L’Express: What role did AFD play in the discussions at COP15 in Montreal?
Remy Rioux: We have been supporting these negotiations for several years. One of our collaborators reinforced the secretariat of the convention on the finance part. For my part, I went to Montreal as president of the IDFC, a club bringing together 27 public development banks from around the world who have committed to investing 100 billion dollars for nature by 2027. AFD works to bring together and mobilize all public banks: there are currently 520 united within the Finance in Common (FiCS) initiative. They will be the armed wing of the States to implement the ‘Kunming-Montreal’ agreement.

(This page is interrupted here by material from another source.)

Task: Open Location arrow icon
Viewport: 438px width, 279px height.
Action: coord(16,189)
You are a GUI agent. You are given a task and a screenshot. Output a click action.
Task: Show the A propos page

Adopted text endorses goal for rich countries to provide at least $20 billion a year by 2025, then $30 billion a year by 2030, double and then triple current international aid for biodiversity. On the occasion of the One Planet Summit organized in January 2021, AFD had already made this commitment to double its financing dedicated to biodiversity, from 500 million in 2021 to one billion in 2025. We have finished the year 2022 700 million, so we’re on the right track. In addition, 30% of our climate projects now have a positive component for nature.
Is the agreement adopted in Montreal in an attempt to halt the destruction of biodiversity and its resources, in your opinion, “historic” as many personalities have called it?
Kudos to the negotiators! The Montreal agreement is very historic, as was the Paris climate agreement in 2015. The ambition and mechanics of these agreements are also very comparable. States will not have the right to go back, and will have to go ever further in their biodiversity policies, depending on the scientific assessment of the situation.
The Montreal accord is the framework that the actors needed. And its implementation begins today. One of the next important meetings will be the major international summit organized in Paris in June 2023 at the invitation of the President of the Republic for a new international pact for sustainable finance, with particular attention to the most vulnerable countries.
Have the financial players sufficiently integrated nature and climate protection into their commitments?
In Montreal, an entire day was devoted to financial issues, the Finance and Biodiversity Day. It was the first time during a biodiversity COP. I insisted on the urgency of financing many more projects for nature in the countries of the South. But I also pleaded so that, as for the climate, all the actors of the financial systems integrate in their decisions the protection of biodiversity, in the North as in the South. We must both “invest green” and “green all finance”, as provided for in the adopted agreement.
At AFD, we are contributing to these two objectives so that finance and biodiversity players, who are still too far apart, have a positive dialogue. Along with the other public development banks, we want to be a bridge between these two worlds.